DBMD are allelic, X-linked recessive, neuromuscular disorders with prevalence in males aged 5–24 years between 1.3 and 1.8 per 10,000.7 Spontaneous mutations in the dystrophin gene are reported in approximately 30% of cases.8 The clinical course of Duchenne muscular dystrophy is characterized by delayed development, progressive disability, and loss of ambulation by age 13 years.9 Becker muscular dystrophy is associated with a milder clinical course, but in practice, there is an overlap of clinical manifestations.10
In the absence of a family history of the disease, symptoms of DBMD are usually recognized approximately 2.5 years before diagnosis and 1 year before the child is brought to a healthcare professional for evaluation of those symptoms.11 Clinic and population-based studies indicate a mean age of diagnosis of DBMD approximately 5 years, and this age has remained unchanged for 2 decades.11–13 Diagnostic testing for DBMD should be initiated, irrespective of family history, when characteristic physical signs and symptoms or abnormal laboratory findings are identified. Clinical symptoms include muscle weakness, delayed walking, and difficulty with running and climbing stairs, which should prompt creatine kinase (CK) measurement and subsequent referral to a neuromuscular specialist and genetic testing for definitive diagnosis.14
Clinical management of DBMD has improved over the past 20 years.14 Treatments that prolong ambulation, increase quality of life, and extend life expectancy are now available, but their efficacy may depend on a timely diagnosis.14 Studies of the diagnosis of other diseases in children and adults show disparities exist in at least two related diagnostic steps that are relevant to the experience of children as they undergo the DBMD diagnostic process, including (1) disparities at the family and physician level in noting symptoms and taking action as a result of symptoms15–18 and (2) disparities in access to and uptake of diagnostic and genetic testing.19–21 Disparities at each of these diagnostic steps result in a longer diagnostic timeline, which may have negative psychological effects on patients and their families21–23 and may unjustly exclude certain groups of patients from mutation-specific clinical trials and the highest standard of care.11 The purpose of this study, therefore, is to determine whether sociodemographic factors are associated with disparities at steps in the diagnostic process of DBMD. A better understanding of the factors that place children at risk for diagnostic delay can inform efforts to improve early diagnosis for all patients.
MATERIALS AND METHODS
Data collection
The Muscular Dystrophy Surveillance, Tracking, and Research Network (MD STARnet) is a group of five US sites (Arizona, Colorado, Georgia, Iowa, and western New York), which identifies and collects information on all cases of DBMD born or residing in those areas between 1982 and the present. The MD STARnet gathers information on cases from medical records, birth certificates, and interviews with caregivers and patients with DBMD. Using a computerized abstraction instrument, trained abstractors review and collect data from medical records for each case annually from multiple locations. Record sources include neuromuscular clinics, hospitals and hospital discharge databases, private physicians, service units for children with special healthcare needs, and birth defects surveillance systems. Following record abstraction, the MD STARnet Clinical Review Committee conducts a blind review of selected diagnostic variables and classifies each patient to one of the following case definitions: definite, probable, possible, asymptomatic, female, or not DBMD. A full characterization of the population-based MD STARnet surveillance methodology is published elsewhere.24
Data abstracted from medical records that we analyzed include family history of DBMD, date of first medical evaluation for symptoms associated with DBMD, initial CK measurement, and DNA analysis for dystrophin mutations. Information gathered from birth certificates that we analyzed included date of birth, education level of the mother, race/ethnicity of the child, and home address at birth.

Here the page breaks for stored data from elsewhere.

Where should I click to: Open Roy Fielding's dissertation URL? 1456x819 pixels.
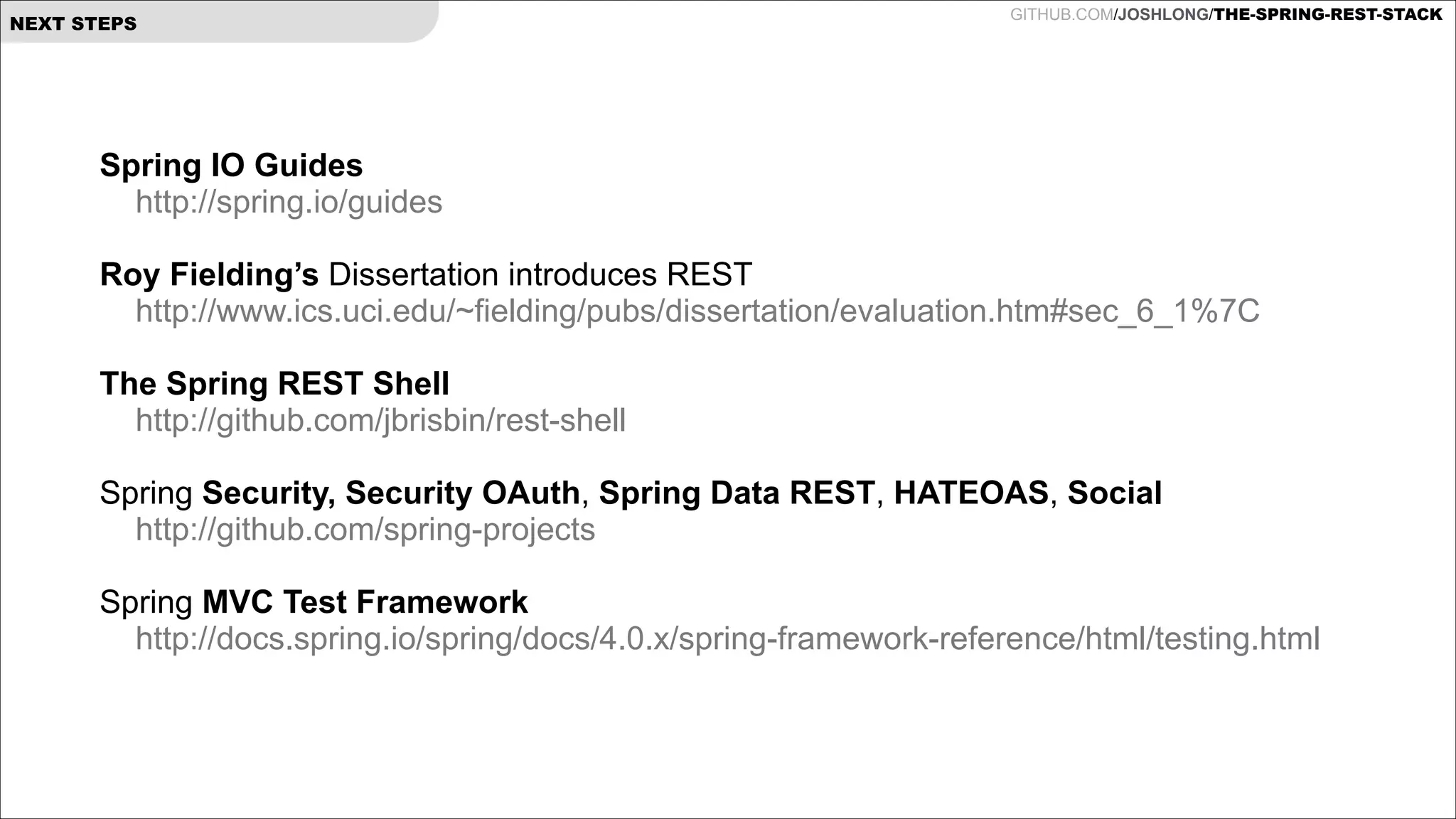tap(697, 311)
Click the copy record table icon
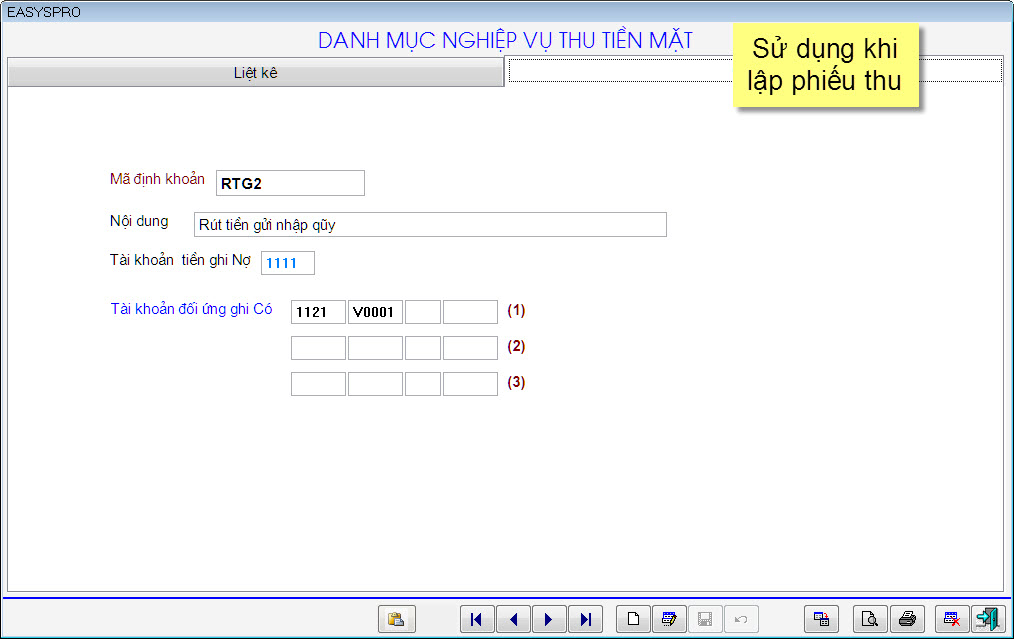The image size is (1014, 639). [821, 619]
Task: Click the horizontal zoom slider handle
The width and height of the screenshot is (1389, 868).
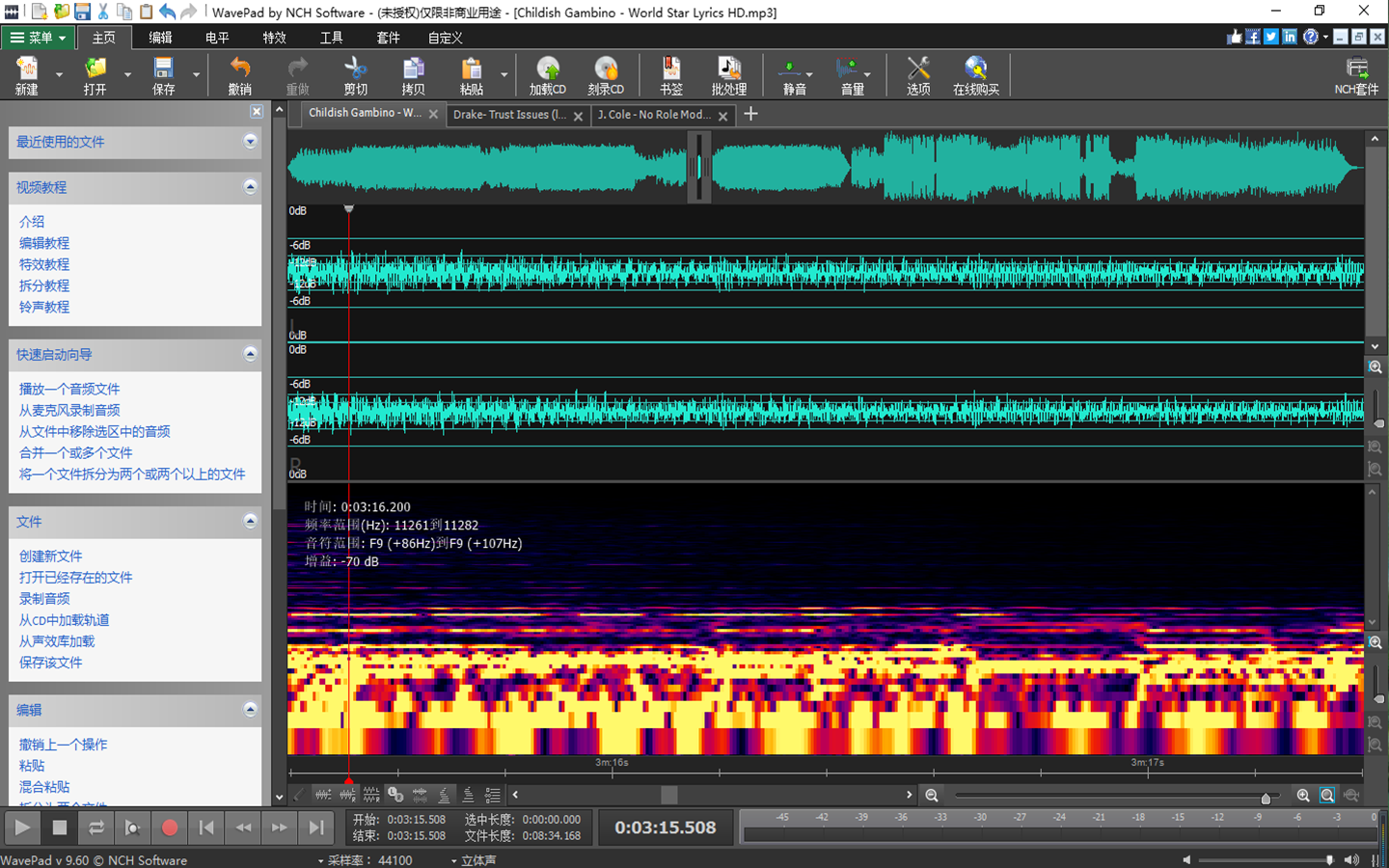Action: coord(1266,798)
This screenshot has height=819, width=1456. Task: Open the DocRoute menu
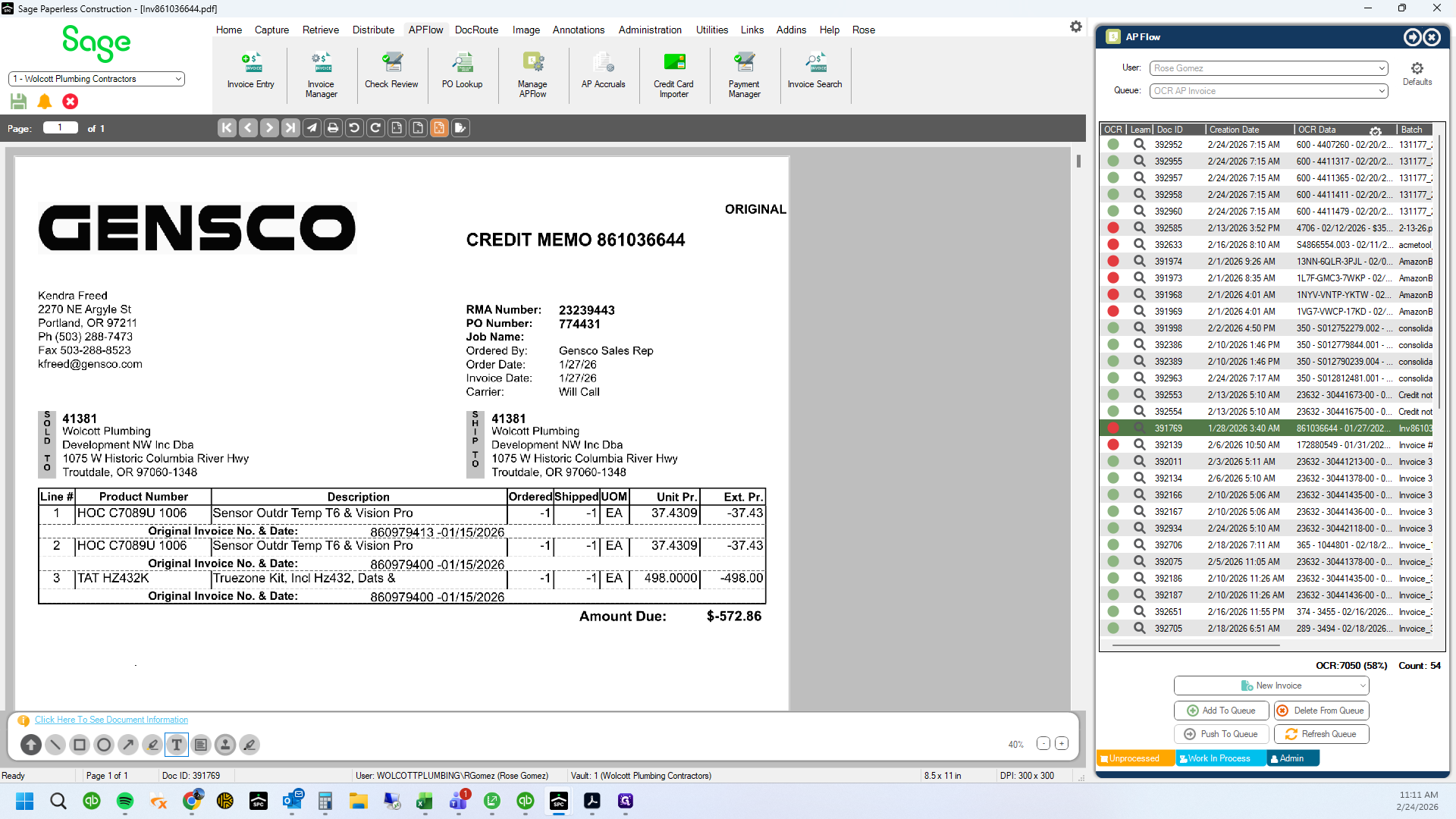[x=476, y=30]
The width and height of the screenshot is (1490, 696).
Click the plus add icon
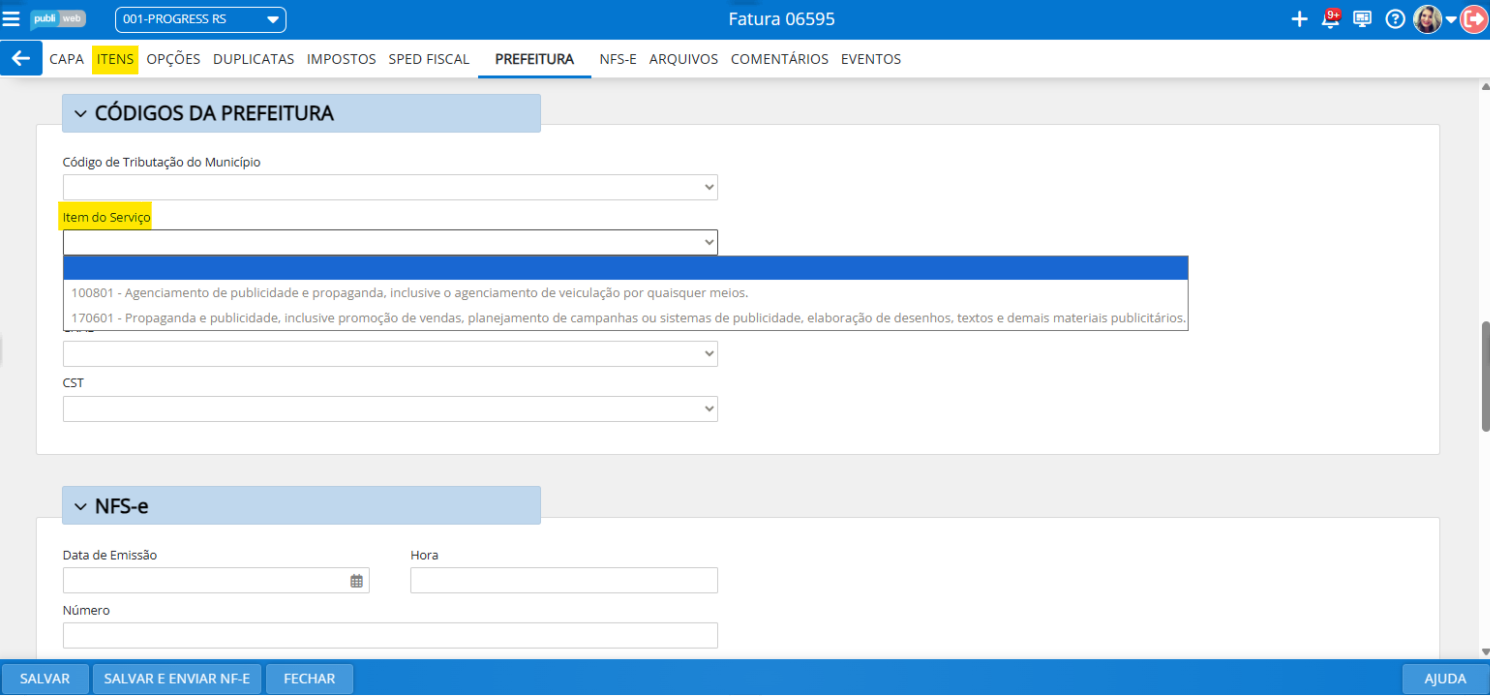pos(1299,19)
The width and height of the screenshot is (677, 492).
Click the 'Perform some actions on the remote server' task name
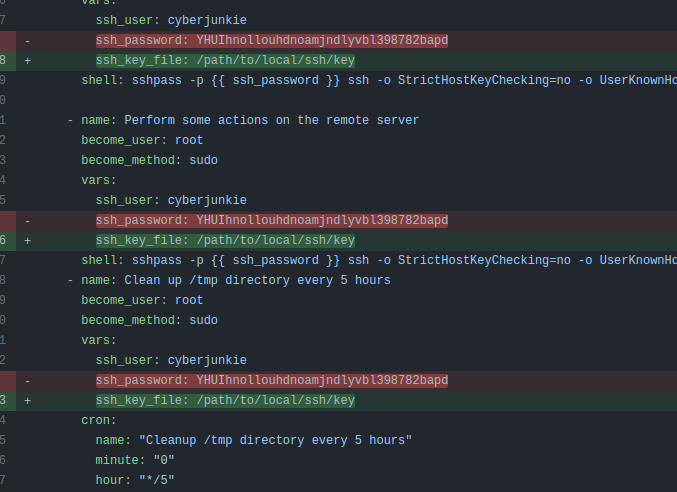pos(270,120)
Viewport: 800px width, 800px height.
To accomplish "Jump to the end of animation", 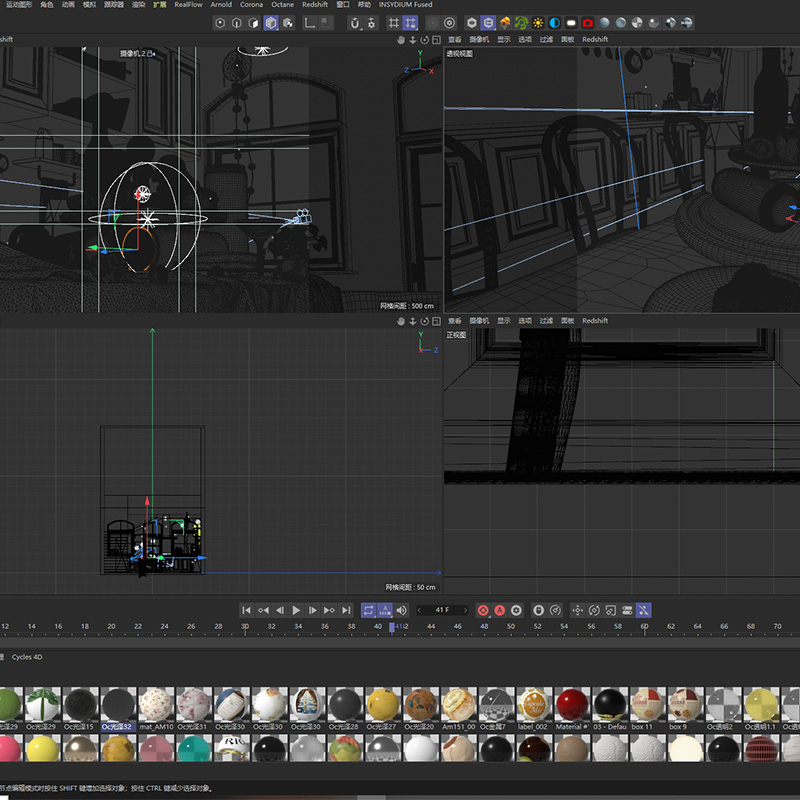I will point(346,610).
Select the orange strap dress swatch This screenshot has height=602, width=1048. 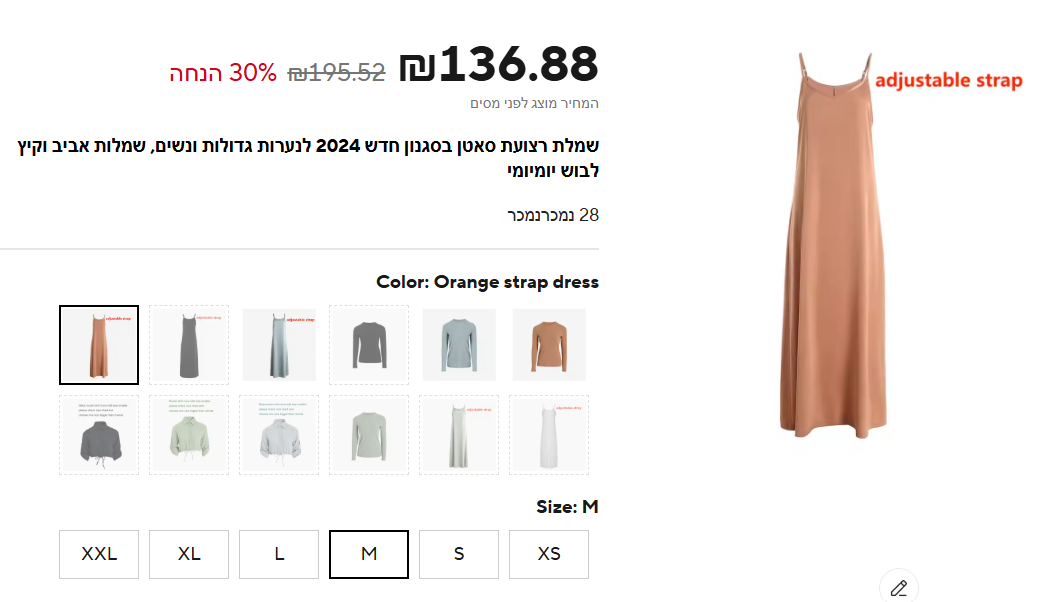[x=99, y=345]
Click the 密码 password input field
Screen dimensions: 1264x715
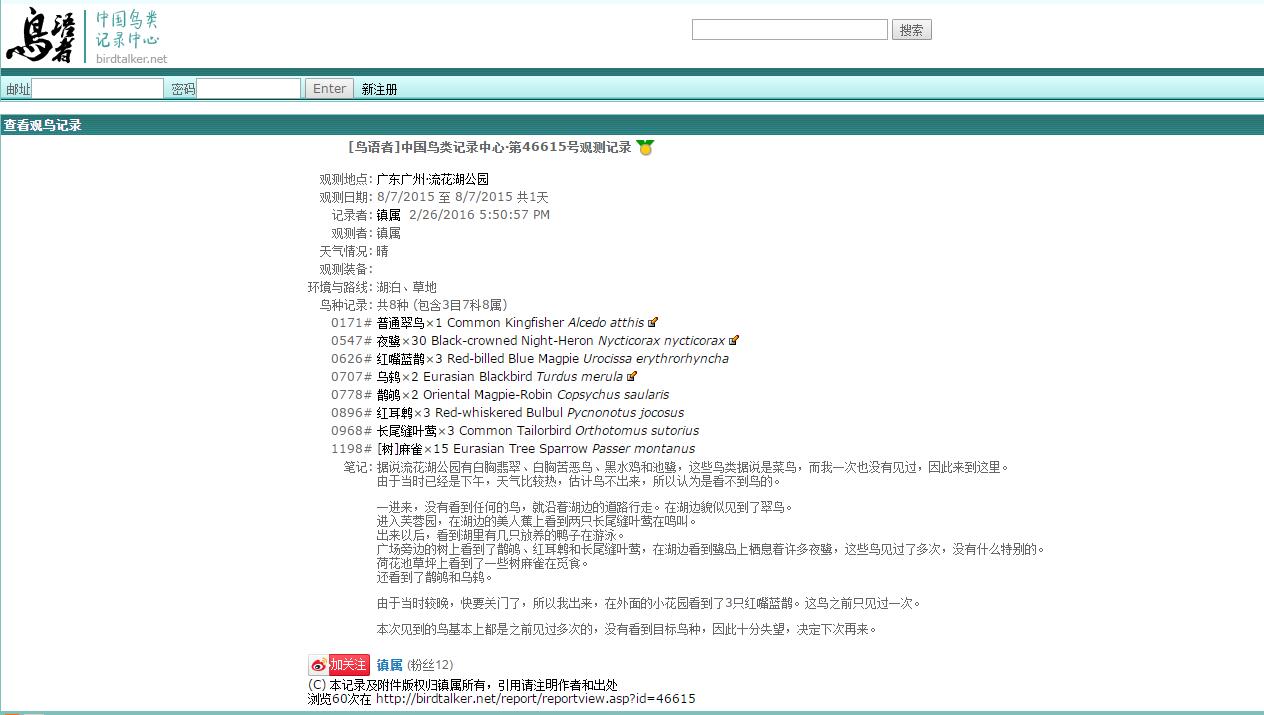248,89
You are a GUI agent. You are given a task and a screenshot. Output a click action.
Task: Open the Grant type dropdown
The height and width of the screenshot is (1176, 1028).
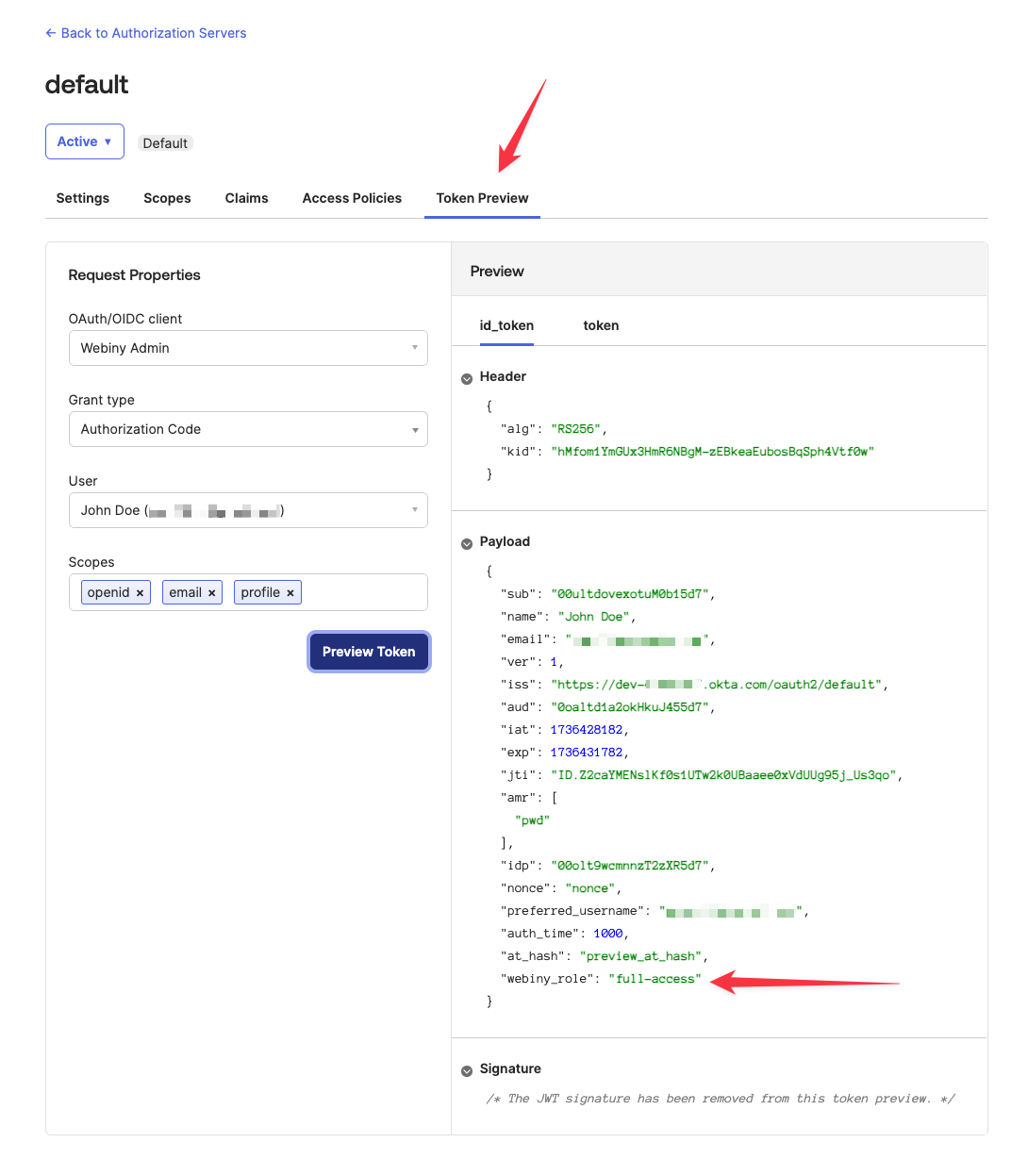(248, 429)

Mother's education information was missing from birth certificates of 29 cases of the final dataset. For these cases, we used mother's education information collected as part of a telephone survey that targeted families of all cases known to the MD STARnet.
Sample
We compiled the analytic dataset by examining data from all 540 males included in the MD STARnet year 4 database who were born before January 1, 2001, and identified by the Clinical Review Committee as definite or probable cases before January 1, 2009. Both definite and probable cases have a clinical diagnosis of DBMD from a qualified professional, characteristic signs and symptoms of DBMD, and an elevated CK level. The only difference between the classifications is that probable cases do not have an identified dystrophin gene mutation or diagnostic muscle biopsy. Figure 1 presents our selection criteria for the final dataset containing 375 (69.4%) of those cases. We excluded 40 cases missing family history information, 85 cases missing race/ethnicity information, and 16 cases that were identified with race/ethnicity other than white, black, or Hispanic. Twenty-four cases missing poverty information were also excluded.
Study variables
We designated three time points in the diagnostic pathway as continuous outcome variables: (1) age at initial evaluation for symptoms associated with DBMD, (2) age at first CK measurement, and (3) age at first DNA test. We created three dichotomous individual level sociodemographic variables: maternal education, classified as “high school graduate or less” versus “some college or above”; race and ethnicity, limited to either non-Hispanic white or non-Hispanic Black and Hispanic; and family history, designated as negative if records indicated that a patient's caregivers had no knowledge of family members affected with DBMD before the diagnosis of the index child.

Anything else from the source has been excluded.